Create Active Directory provider profiles

If you use an Active Directory (AD) server and LDAP to authenticate users, you can specify the servers, parameters, and the search modes that Elastic Cloud Enterprise uses to locate user credentials. There are several sections to the profile:

Begin the provider profile by adding the general settings:

  1. Log into the Cloud UI.
  2. Go to Users and then Authentication providers.
  3. From the Add provider drop-down menu, select Active Directory.
  4. Provide a unique profile name. This name becomes the realm ID, with any spaces replaced by hyphens.

    The name can be changed, but the realm ID cannot. The realm ID becomes part of the certificate bundle.

  5. Add one or more LDAP server URLs and the port. You can use LDAP or LDAPS, but you can’t use a mix of types.

    Example: ldaps://

  6. Choose how you want your load balancing to work:

    If a LDAP server connection fails, the LDAP traffic is processed by the servers in the order they were entered. The first server that connects gets used for subsequent connections.
    DNS failover
    The request is sent to a DNS hostname and the associated server IP addresses are searched in the order they are listed by the load balancer. Each request starts at the beginning of the IP address list, regardless of previous failures.
    Round robin
    A server is chosen at random and the traffic connects to each server IP address until a connection is made.
    DNS round robin
    The request is sent to a DNS hostname that is configured to with multiple IP addresses, rotating through until a connection is made.
  7. Provide the top-level domain name.

Prepare certificates

Though optional, you can add one or more certificate authorities (CAs) to validate user certificates with SSL/TLS. Connecting via SSL/TLS ensures that the identity of the AD server is authenticated before Elastic Cloud Enterprise transmits the user credentials and that the contents of the connection are encrypted.

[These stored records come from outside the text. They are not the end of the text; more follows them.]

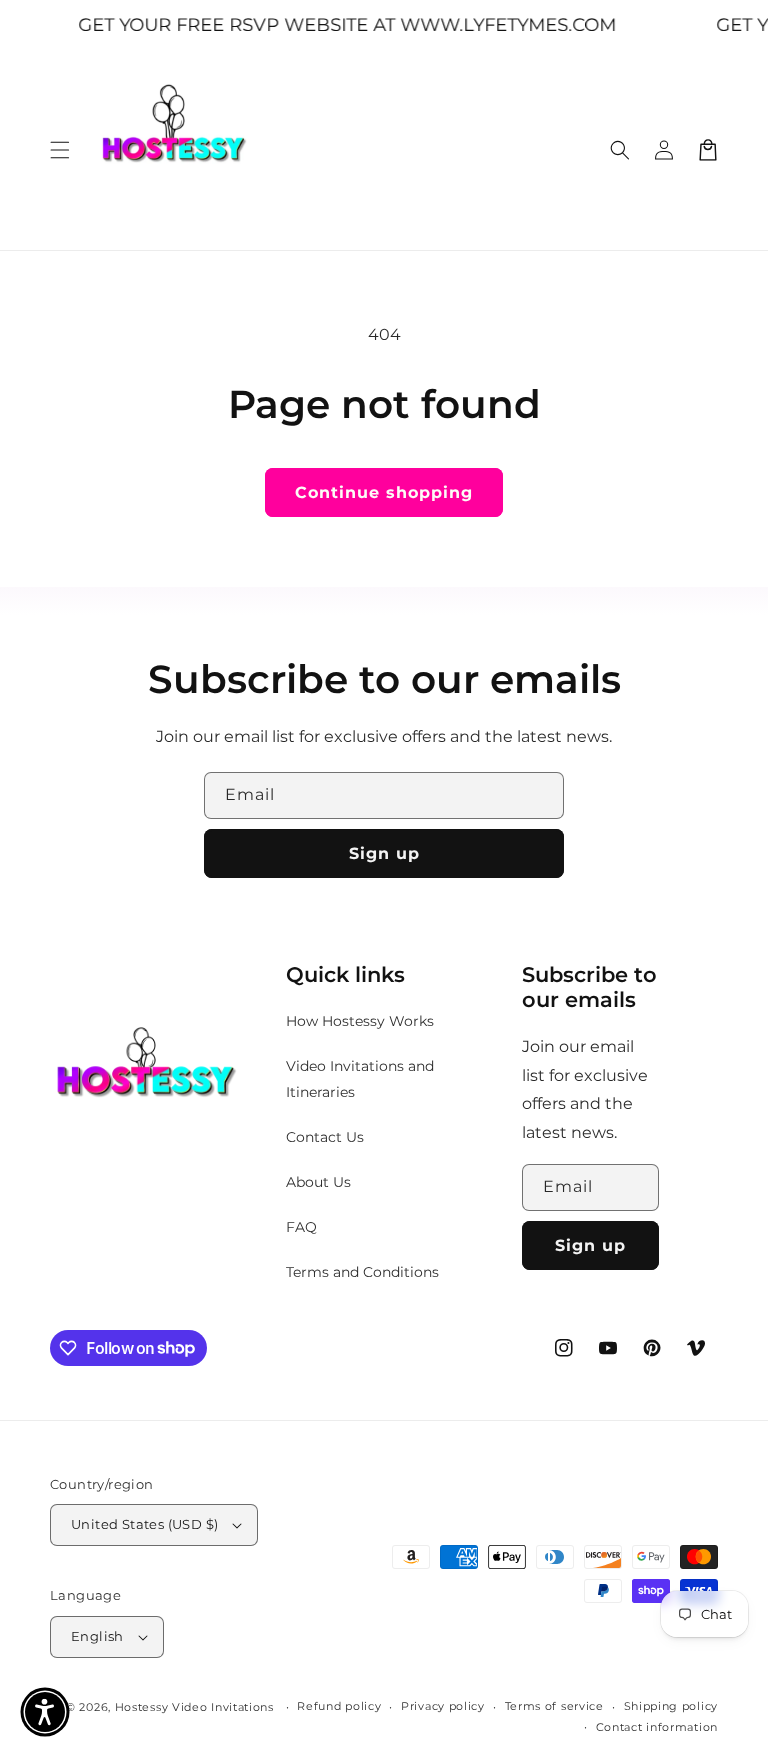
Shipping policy (671, 1706)
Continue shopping (384, 492)
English (97, 1636)
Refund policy (339, 1706)
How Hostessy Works (360, 1021)
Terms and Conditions (362, 1272)
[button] (60, 150)
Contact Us (325, 1137)
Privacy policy (443, 1706)
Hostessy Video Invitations (196, 1707)
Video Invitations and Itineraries (360, 1078)
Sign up (384, 853)
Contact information (657, 1727)
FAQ (301, 1227)
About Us (318, 1182)
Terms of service (554, 1706)
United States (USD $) (144, 1524)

If the AD server also requires a client certificate for authentication then you will need to additionally include the client private key in the bundle for proof of identity.

  1. Provide the URL to the keystore ZIP file with the certificate(s) (optionally also containing the client private key if using client certificate authentication).

    The bundle should be a ZIP file containing a single keystore.ks file in the directory /ad/:id/truststore, where :id is the value of the Realm ID field created in the General settings.

  2. Select a truststore type.
  3. Add the password to access the truststore bundle.

Supply the bind credentials

You can either select Bind anonymously for user searches or you must specify the distinguished name (DN) of the user to bind and the bind password.

Bind settings are not used with search templates.

Configure the search settings

The profile can specify each of the details for a user search or use a template to perform AD queries.

To configure the user search:

  1. Provide the Base DN for the user or the group.
  2. Set the Search scope:

    Searches everything under the base but not the base itself.
    One level
    Searches for objects within the base DN.
    Uses only the base DN as the user object.
  3. Optional: Specify any additional query filters.
  4. Optional: You can specify an attribute such as memberof to apply the profile to all members who are included in that group and match the query or you could use uniquemember to limit the query further.

To search with a template:

  1. Select Template.
  2. Provide one or more User DN templates.

Create role mappings

When a user match is found, the role mapping assigns them privileges.

To assign all matched users a single role, select one of the Default roles.

To assign roles according to the User DN or Group DN, use the Add role mapping rule fields.

Custom configuration

You can add any additional settings to the Advanced configuration YAML file. For example, if you need to ignore the SSL check in a testing environment, you might add ssl.verification_mode: none.